Copy each line of the records below that mentions the word "agent".

> _EXERCISE MATERIALS_:
------------------------

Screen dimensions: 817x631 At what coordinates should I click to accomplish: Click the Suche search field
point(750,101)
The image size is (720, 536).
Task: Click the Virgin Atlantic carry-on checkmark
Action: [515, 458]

------------------------

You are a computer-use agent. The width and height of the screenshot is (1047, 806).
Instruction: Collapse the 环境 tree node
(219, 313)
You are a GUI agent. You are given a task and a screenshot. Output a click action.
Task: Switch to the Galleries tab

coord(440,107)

------------------------

> _ANSWER TO THE EXERCISE_:
You are a computer-use agent. The width and height of the screenshot is (1047, 806).
You are a GUI agent. You are given a task and a screenshot. Output a click action.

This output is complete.